====== LISTED ENTRIES ======
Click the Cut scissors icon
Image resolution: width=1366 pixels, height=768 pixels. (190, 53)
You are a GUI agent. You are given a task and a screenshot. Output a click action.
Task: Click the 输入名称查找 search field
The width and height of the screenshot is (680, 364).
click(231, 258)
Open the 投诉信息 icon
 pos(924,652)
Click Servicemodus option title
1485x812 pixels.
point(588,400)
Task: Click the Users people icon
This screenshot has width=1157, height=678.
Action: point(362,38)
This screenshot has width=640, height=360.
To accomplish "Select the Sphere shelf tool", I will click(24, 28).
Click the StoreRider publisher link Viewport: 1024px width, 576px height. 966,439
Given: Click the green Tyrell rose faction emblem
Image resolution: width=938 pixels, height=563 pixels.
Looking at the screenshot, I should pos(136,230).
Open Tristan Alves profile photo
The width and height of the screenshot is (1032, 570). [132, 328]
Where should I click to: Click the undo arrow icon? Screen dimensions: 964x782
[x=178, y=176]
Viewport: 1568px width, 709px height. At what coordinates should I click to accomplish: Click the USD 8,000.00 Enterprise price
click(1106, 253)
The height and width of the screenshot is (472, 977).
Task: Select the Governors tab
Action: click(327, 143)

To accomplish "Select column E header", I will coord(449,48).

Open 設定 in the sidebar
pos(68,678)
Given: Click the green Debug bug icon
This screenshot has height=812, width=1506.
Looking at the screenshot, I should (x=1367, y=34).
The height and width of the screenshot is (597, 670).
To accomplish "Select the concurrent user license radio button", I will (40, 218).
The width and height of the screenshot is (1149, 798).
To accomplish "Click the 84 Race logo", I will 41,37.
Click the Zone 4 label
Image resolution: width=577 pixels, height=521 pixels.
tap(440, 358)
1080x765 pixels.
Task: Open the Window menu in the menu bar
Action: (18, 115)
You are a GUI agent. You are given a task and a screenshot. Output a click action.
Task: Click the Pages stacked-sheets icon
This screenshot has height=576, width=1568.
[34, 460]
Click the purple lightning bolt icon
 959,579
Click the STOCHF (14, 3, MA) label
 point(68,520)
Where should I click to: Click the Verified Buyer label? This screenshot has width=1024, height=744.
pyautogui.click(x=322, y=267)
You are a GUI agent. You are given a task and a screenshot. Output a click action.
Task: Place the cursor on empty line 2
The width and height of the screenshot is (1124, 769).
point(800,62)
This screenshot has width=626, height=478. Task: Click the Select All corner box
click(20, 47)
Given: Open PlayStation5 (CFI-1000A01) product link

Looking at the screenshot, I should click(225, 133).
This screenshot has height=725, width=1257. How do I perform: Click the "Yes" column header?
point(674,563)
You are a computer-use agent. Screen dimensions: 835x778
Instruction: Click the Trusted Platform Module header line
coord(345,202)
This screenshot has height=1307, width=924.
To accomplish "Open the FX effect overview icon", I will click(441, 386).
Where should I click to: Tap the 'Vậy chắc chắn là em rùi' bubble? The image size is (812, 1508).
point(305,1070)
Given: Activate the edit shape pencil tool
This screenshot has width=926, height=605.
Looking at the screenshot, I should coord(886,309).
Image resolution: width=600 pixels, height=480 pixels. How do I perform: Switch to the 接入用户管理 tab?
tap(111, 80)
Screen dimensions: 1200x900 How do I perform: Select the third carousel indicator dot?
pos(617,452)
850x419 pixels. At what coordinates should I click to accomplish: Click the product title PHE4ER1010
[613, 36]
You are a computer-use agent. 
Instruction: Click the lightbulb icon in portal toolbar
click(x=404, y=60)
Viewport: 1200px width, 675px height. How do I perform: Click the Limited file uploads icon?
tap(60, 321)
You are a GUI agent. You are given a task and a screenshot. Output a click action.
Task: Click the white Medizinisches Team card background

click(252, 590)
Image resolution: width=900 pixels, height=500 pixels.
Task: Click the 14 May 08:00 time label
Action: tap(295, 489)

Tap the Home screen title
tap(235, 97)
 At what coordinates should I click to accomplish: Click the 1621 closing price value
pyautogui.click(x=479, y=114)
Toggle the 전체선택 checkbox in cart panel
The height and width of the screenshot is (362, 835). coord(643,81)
======
The data above should be returned exactly as written.

§ REPLY TO THE TASK
Click the Cut scissors icon
Image resolution: width=1366 pixels, height=768 pixels. (190, 53)
You are a GUI agent. You are given a task and a screenshot. Output a click action.
Task: Click the 输入名称查找 search field
The width and height of the screenshot is (680, 364).
click(231, 258)
Open the 投诉信息 icon
 pos(924,652)
Click Servicemodus option title
1485x812 pixels.
point(588,400)
Task: Click the Users people icon
This screenshot has width=1157, height=678.
Action: point(362,38)
This screenshot has width=640, height=360.
To accomplish "Select the Sphere shelf tool", I will click(24, 28).
Click the StoreRider publisher link Viewport: 1024px width, 576px height. 966,439
Given: Click the green Tyrell rose faction emblem
Image resolution: width=938 pixels, height=563 pixels.
Looking at the screenshot, I should pos(136,230).
Open Tristan Alves profile photo
The width and height of the screenshot is (1032, 570). [132, 328]
Where should I click to: Click the undo arrow icon? Screen dimensions: 964x782
[x=178, y=176]
Viewport: 1568px width, 709px height. At what coordinates should I click to accomplish: Click the USD 8,000.00 Enterprise price
click(1106, 253)
The height and width of the screenshot is (472, 977).
Task: Select the Governors tab
Action: click(327, 143)

To accomplish "Select column E header", I will coord(449,48).

Open 設定 in the sidebar
pos(68,678)
Given: Click the green Debug bug icon
This screenshot has height=812, width=1506.
Looking at the screenshot, I should (x=1367, y=34).
The height and width of the screenshot is (597, 670).
To accomplish "Select the concurrent user license radio button", I will (40, 218).
The width and height of the screenshot is (1149, 798).
To accomplish "Click the 84 Race logo", I will 41,37.
Click the Zone 4 label
Image resolution: width=577 pixels, height=521 pixels.
tap(440, 358)
1080x765 pixels.
Task: Open the Window menu in the menu bar
Action: (18, 115)
You are a GUI agent. You are given a task and a screenshot. Output a click action.
Task: Click the Pages stacked-sheets icon
This screenshot has height=576, width=1568.
[34, 460]
Click the purple lightning bolt icon
 959,579
Click the STOCHF (14, 3, MA) label
 point(68,520)
Where should I click to: Click the Verified Buyer label? This screenshot has width=1024, height=744.
pyautogui.click(x=322, y=267)
You are a GUI agent. You are given a task and a screenshot. Output a click action.
Task: Place the cursor on empty line 2
The width and height of the screenshot is (1124, 769).
point(800,62)
This screenshot has width=626, height=478. Task: Click the Select All corner box
click(20, 47)
Given: Open PlayStation5 (CFI-1000A01) product link

Looking at the screenshot, I should click(225, 133).
This screenshot has height=725, width=1257. How do I perform: Click the "Yes" column header?
point(674,563)
You are a computer-use agent. Screen dimensions: 835x778
Instruction: Click the Trusted Platform Module header line
coord(345,202)
This screenshot has height=1307, width=924.
To accomplish "Open the FX effect overview icon", I will click(441, 386).
Where should I click to: Tap the 'Vậy chắc chắn là em rùi' bubble? The image size is (812, 1508).
point(305,1070)
Given: Activate the edit shape pencil tool
This screenshot has width=926, height=605.
Looking at the screenshot, I should coord(886,309).
Image resolution: width=600 pixels, height=480 pixels. How do I perform: Switch to the 接入用户管理 tab?
tap(111, 80)
Screen dimensions: 1200x900 How do I perform: Select the third carousel indicator dot?
pos(617,452)
850x419 pixels. At what coordinates should I click to accomplish: Click the product title PHE4ER1010
[613, 36]
You are a computer-use agent. 
Instruction: Click the lightbulb icon in portal toolbar
click(x=404, y=60)
Viewport: 1200px width, 675px height. How do I perform: Click the Limited file uploads icon?
tap(60, 321)
You are a GUI agent. You are given a task and a screenshot. Output a click action.
Task: Click the white Medizinisches Team card background

click(252, 590)
Image resolution: width=900 pixels, height=500 pixels.
Task: Click the 14 May 08:00 time label
Action: tap(295, 489)

Tap the Home screen title
tap(235, 97)
 At what coordinates should I click to accomplish: Click the 1621 closing price value
pyautogui.click(x=479, y=114)
Toggle the 전체선택 checkbox in cart panel
The height and width of the screenshot is (362, 835). coord(643,81)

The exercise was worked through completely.